Diferente dos adultos, o câncer infantil em geral não tem relação com fatores ambientais e não há como preveni-lo. O reconhecimento de sinais de alerta favorece o diagnóstico em estágios iniciais quando as chances de cura são maiores e as sequelas menores.

Diferente também do adulto, não há exames para rastreamento para o câncer infantil, exceto para Retinoblastoma (câncer no olho). A prática do teste do olhinho na maternidade e periodicamente nos primeiros três anos de vida é de fundamental importância para o diagnóstico em fases bem iniciais da doença, quando é possível a cura.   

Alguns subgrupos da doença, poucos, felizmente, a despeito da presteza do diagnóstico, por características próprias, não respondem satisfatoriamente aos recursos atuais da Medicina. As causas evitáveis de morte são as que requerem mais nossa atenção, pois há que se trabalhar para que não ocorram. A doença avançada gera tratamento mais intensivo, maior morbidade e mortalidade, daí a necessidade de diagnosticar e tratar precocemente.

O diagnóstico precoce depende, entre outros fatores, do reconhecimento pelos pais e cuidadores de que algo não vai bem e que precisa ser investigado pelo médico. Os Sinais e Sintomas dependem da localização e do grau de espalhamento da doença, geralmente vêm em conjunto, são persistentes e progressivos.

A leucemia, o grupo mais frequente, pode se apresentar com palidez, manchas roxas, febre, sangramentos inexplicados, dores no corpo, inapetência, irritabilidade. Ínguas são frequentemente palpadas em crianças e costumam fazer parte de processos infecciosos benignos. Ínguas suspeitas são grandes, confluentes, duras, indolores, fixas e sem evidência de causa infecciosa. Vômitos e dores de cabeça, principalmente pela manhã, sinais neurológicos como diminuição de força, alteração da marcha ou da visão, podem sugerir tumor do sistema nervoso central, assim como aumento do perímetro craniano de forma anormal, em lactentes. Ainda devem ser valorizados pupila esbranquiçada em crianças pequenas, massa no abdome, caroços em qualquer lugar do corpo, perda de apetite e emagrecimento injustificados nos últimos 3 meses, tosse persistente, falta de ar e sudorese noturna importante sem causa aparente.

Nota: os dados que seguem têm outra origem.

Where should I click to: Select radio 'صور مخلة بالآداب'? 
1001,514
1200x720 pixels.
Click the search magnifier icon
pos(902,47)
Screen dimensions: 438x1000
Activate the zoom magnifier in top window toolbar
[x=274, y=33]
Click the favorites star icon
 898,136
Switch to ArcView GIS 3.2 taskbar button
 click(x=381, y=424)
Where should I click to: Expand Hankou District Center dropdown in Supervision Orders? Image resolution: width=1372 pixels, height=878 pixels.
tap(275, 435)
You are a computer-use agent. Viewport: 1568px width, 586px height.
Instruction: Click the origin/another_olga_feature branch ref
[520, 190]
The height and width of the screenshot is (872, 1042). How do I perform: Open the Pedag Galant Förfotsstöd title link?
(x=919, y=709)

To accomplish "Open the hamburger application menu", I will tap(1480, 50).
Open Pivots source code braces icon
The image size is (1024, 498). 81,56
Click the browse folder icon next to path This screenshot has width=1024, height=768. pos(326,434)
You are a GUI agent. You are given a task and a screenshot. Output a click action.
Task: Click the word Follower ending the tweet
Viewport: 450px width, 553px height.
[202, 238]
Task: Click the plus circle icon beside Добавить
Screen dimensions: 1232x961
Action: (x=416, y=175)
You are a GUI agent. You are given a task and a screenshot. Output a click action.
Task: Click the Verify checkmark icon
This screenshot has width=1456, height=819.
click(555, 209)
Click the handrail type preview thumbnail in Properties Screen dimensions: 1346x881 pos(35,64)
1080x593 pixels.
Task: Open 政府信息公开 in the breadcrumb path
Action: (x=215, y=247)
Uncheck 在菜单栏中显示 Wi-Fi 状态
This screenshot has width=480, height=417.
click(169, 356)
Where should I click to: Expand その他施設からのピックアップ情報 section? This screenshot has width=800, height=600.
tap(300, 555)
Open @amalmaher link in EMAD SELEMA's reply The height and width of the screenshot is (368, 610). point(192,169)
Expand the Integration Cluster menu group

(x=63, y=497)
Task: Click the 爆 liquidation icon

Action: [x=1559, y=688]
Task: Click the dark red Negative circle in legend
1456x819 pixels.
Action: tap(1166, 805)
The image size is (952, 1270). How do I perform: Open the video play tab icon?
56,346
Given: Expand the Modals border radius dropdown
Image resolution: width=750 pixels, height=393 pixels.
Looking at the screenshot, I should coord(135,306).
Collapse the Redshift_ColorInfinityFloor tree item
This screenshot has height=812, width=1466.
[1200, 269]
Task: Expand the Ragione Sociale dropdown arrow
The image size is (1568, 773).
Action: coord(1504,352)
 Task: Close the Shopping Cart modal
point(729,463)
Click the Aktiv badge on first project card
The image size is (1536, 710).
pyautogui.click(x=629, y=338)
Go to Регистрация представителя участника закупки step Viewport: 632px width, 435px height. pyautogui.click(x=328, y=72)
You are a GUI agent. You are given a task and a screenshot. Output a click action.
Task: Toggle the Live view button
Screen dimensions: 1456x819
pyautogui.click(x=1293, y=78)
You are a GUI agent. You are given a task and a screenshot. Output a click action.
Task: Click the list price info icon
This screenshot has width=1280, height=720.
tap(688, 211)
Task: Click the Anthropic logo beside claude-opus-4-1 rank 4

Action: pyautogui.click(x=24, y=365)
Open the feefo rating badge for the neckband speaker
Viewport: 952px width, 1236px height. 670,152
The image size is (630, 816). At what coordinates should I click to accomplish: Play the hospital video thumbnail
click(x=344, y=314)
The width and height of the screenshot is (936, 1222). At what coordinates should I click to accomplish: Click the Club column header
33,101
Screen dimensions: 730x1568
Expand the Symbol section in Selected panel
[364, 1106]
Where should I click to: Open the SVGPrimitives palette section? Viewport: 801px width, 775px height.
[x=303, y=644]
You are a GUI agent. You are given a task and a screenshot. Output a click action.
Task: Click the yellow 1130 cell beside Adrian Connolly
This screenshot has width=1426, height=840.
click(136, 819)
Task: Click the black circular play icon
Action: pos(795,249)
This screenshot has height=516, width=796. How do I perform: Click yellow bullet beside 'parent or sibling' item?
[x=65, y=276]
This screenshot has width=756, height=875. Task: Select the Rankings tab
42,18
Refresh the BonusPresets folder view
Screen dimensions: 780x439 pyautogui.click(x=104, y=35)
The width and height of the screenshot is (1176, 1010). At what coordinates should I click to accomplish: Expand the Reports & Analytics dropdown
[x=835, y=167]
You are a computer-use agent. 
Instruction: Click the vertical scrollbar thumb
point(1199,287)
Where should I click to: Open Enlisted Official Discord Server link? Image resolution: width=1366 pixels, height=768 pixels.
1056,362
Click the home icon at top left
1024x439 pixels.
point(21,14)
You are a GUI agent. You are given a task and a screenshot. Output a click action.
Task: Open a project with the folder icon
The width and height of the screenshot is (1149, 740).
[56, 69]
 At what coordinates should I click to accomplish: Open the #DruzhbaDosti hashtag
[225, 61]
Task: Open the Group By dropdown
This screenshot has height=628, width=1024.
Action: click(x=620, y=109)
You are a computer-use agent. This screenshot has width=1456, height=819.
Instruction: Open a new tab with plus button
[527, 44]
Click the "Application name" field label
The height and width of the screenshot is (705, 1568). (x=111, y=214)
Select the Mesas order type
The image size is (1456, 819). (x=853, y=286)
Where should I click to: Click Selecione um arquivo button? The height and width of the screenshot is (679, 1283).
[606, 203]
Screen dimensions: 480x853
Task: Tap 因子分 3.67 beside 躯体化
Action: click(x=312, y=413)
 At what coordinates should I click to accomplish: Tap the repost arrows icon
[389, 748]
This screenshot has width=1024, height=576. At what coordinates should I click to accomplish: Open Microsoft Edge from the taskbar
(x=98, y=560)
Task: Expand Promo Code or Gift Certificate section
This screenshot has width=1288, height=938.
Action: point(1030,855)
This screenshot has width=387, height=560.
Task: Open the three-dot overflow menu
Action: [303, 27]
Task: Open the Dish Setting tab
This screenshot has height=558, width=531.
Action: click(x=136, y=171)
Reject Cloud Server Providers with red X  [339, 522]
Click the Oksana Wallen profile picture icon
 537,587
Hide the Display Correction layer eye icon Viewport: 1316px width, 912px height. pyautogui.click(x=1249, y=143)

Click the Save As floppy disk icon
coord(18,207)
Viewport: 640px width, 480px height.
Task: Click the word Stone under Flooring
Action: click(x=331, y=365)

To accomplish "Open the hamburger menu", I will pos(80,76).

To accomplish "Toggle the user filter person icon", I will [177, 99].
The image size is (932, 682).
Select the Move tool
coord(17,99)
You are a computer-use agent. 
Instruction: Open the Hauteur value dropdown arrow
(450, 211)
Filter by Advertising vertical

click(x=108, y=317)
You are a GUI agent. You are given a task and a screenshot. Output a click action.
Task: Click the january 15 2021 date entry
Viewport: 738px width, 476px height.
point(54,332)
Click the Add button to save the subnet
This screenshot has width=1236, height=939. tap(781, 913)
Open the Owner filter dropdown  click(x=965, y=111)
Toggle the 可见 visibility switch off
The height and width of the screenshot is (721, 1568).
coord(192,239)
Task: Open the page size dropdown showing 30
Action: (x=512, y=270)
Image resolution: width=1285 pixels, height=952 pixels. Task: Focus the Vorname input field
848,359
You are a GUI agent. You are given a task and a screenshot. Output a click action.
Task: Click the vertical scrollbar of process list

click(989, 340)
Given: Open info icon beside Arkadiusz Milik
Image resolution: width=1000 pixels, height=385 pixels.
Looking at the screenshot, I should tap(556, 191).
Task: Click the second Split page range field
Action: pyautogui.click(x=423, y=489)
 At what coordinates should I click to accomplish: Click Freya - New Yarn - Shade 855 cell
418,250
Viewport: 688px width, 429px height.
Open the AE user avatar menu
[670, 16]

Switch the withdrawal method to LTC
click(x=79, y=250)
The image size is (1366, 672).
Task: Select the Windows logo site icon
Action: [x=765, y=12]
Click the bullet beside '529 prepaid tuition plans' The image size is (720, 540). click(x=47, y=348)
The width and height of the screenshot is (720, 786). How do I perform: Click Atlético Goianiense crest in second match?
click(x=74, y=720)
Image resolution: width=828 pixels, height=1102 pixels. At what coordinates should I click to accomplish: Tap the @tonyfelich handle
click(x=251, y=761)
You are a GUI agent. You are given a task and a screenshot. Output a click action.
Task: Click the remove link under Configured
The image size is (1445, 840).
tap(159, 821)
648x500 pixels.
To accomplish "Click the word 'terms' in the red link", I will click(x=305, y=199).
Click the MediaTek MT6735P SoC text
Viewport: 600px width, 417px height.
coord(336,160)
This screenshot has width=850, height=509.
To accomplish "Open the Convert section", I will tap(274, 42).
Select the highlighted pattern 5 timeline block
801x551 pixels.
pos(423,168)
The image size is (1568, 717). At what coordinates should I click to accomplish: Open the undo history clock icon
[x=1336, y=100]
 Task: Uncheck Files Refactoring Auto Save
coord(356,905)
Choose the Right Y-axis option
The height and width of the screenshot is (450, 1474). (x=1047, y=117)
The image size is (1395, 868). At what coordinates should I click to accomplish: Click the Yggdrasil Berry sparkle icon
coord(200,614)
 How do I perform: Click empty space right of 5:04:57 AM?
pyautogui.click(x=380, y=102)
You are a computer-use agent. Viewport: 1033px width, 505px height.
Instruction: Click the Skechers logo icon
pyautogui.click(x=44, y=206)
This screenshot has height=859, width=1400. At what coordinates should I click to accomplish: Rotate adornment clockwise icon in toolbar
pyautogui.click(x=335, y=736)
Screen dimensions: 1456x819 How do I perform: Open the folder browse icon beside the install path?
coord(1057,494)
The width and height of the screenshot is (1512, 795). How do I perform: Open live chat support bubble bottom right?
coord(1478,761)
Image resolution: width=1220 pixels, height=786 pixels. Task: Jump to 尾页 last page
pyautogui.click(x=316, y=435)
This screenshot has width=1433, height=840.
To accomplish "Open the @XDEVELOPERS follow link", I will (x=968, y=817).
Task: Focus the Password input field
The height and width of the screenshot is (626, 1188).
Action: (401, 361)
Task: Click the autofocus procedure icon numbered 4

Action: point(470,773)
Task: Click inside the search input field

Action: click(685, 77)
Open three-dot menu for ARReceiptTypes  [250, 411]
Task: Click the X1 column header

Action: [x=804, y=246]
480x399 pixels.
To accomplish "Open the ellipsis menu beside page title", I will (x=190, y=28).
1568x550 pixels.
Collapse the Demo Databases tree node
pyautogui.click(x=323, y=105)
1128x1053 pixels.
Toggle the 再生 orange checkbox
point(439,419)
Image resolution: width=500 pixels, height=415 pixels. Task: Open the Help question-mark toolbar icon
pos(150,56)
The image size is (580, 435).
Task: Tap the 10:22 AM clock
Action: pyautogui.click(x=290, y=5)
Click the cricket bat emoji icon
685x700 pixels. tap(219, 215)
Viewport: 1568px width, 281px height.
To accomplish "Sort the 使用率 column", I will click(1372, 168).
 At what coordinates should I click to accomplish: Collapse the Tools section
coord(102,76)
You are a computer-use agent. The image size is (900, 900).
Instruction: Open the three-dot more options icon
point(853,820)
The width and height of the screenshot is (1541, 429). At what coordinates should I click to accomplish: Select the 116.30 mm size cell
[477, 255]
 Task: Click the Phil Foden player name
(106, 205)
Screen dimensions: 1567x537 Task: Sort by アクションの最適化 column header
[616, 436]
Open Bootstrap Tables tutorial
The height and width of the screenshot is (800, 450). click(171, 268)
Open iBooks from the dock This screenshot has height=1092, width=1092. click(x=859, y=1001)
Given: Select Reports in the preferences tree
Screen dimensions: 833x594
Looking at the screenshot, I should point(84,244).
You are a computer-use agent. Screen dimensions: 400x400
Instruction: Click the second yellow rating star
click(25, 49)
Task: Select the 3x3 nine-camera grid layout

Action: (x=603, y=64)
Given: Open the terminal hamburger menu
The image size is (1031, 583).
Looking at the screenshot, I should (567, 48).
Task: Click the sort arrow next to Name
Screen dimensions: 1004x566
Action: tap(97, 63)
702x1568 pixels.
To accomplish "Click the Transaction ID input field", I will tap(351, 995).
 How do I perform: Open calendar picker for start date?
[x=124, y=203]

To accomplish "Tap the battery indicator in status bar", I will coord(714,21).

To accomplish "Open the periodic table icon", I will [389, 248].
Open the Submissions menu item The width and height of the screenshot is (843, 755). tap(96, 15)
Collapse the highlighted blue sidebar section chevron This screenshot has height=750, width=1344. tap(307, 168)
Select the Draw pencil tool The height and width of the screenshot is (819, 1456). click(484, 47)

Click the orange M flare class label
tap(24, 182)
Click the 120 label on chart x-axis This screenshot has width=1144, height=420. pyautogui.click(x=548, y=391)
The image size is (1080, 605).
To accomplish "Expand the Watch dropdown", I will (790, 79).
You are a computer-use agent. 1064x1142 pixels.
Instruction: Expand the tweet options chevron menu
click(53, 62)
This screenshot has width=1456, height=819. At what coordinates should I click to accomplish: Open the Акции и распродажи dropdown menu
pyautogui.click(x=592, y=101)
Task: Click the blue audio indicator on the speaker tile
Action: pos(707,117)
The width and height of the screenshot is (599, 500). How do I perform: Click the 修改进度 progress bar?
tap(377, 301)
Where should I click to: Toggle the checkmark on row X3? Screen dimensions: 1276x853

A criança e o jovem podem ter bom estado geral no início do quadro, o que dificulta a relação com doença de tamanha gravidade. Algumas vezes, na primeira consulta pode não haver dados suficientes para a suspeita, já que se trata de doença infrequente, com sintomas inespecíficos e comuns a doenças benignas e habituais. É importante o retorno ao pediatra casos os sintomas persistam.

Os desfechos clínicos das crianças e adolescentes acometidos pelo câncer no Brasil refletem os cuidados de saúde que eles recebem tanto na atenção primária quanto na terciária. Finalmente temos o apoio e a força da Lei para melhorias. Precisamos fazer valer o que ela estabelece, tendo como meta a superação das taxas de sobrevida dos países ricos.